Luo Shengtian began his project when a fellow student told him to ‘think outside the box’. Photo: China Daily

He chose to use felt because it is a soft material, and Luo said he is good at working with the medium.

Luo started by using felt that resembled the wall but soon found it boring. Plus, it was challenging to find felt in the correct colour.

When a classmate told Luo to “think outside the box”, he decided to start making flowers because he had done it before and enjoyed the process.

His first “flower patch” was installed at the base of a memorial archway in early April. It took him about half an hour because he had to take breaks to allow vehicles and pedestrians to pass.

Luo said he did not expect the art to become popular, but the project has received more than 60,000 likes on social media, and some people have called it “soft patches for the city” and “letters from spring”.

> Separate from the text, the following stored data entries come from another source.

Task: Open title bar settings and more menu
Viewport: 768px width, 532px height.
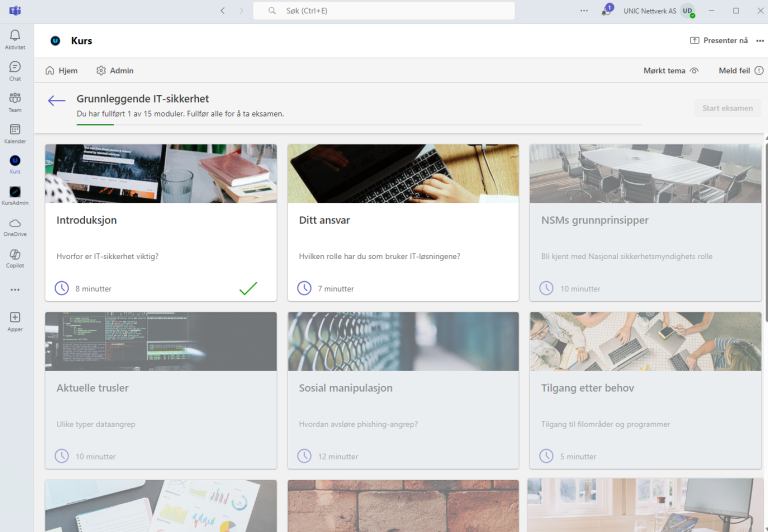Action: click(x=584, y=11)
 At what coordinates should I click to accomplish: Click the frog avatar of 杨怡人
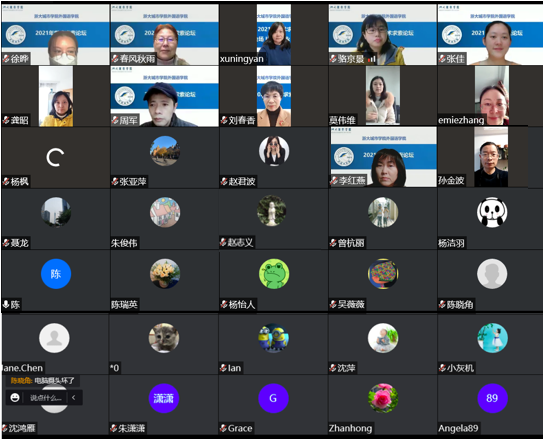[x=274, y=274]
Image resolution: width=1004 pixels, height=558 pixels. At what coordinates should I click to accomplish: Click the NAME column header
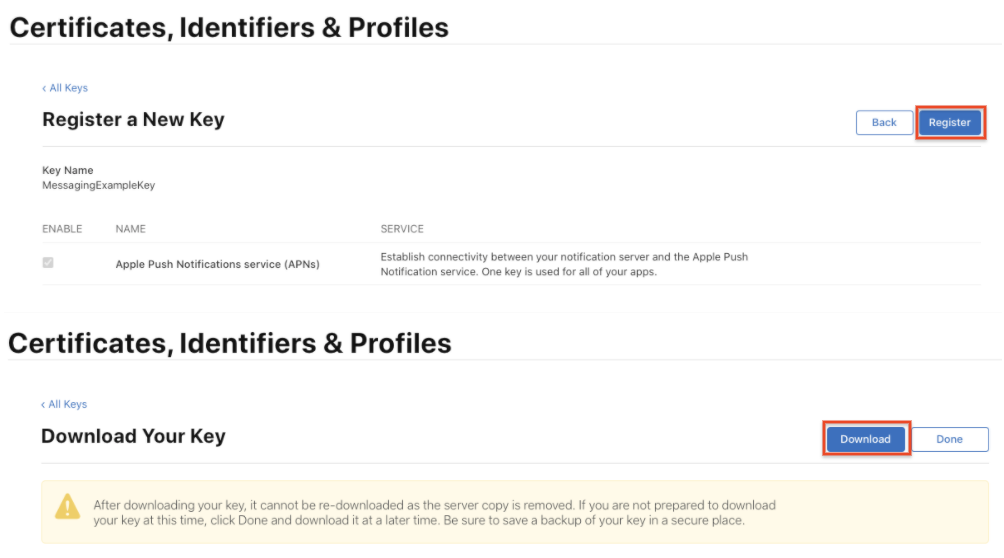tap(130, 229)
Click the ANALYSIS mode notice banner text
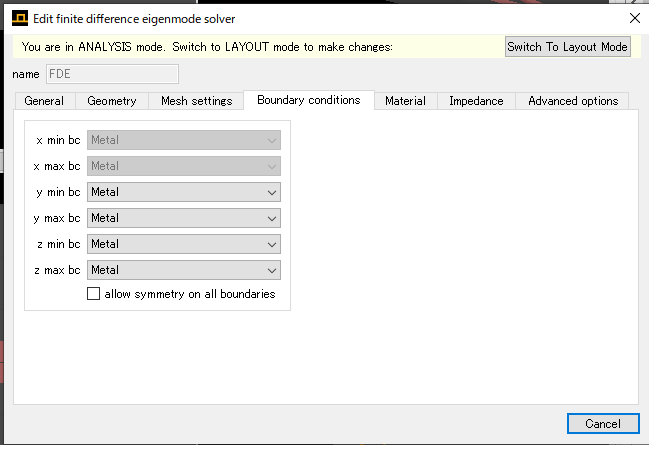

One person wrote on Douyin, China’s TikTok: “Perhaps it is a small gesture, but if a downhearted person sees these, it could be their light.”

Many people expressed interest in volunteering to join Luo and help him expand the project. Luo’s team, named “little flower chivalry”, now has over 200 members from both China and abroad.

Luo said he and his friend repaired the outer wall of a dessert shop once by “planting a tulip” there and left the site quickly, fearing the shop owner would not like their work and would scold them.

But the shop owner later found Luo to express his gratitude. He said Luo could eat free sweet soup at his shop for a month, but Luo politely declined the offer.

Some of the felt flowers were taken away by children, which Luo enjoyed.

“Because these flowers are so adorable, I can plant them again,” he said.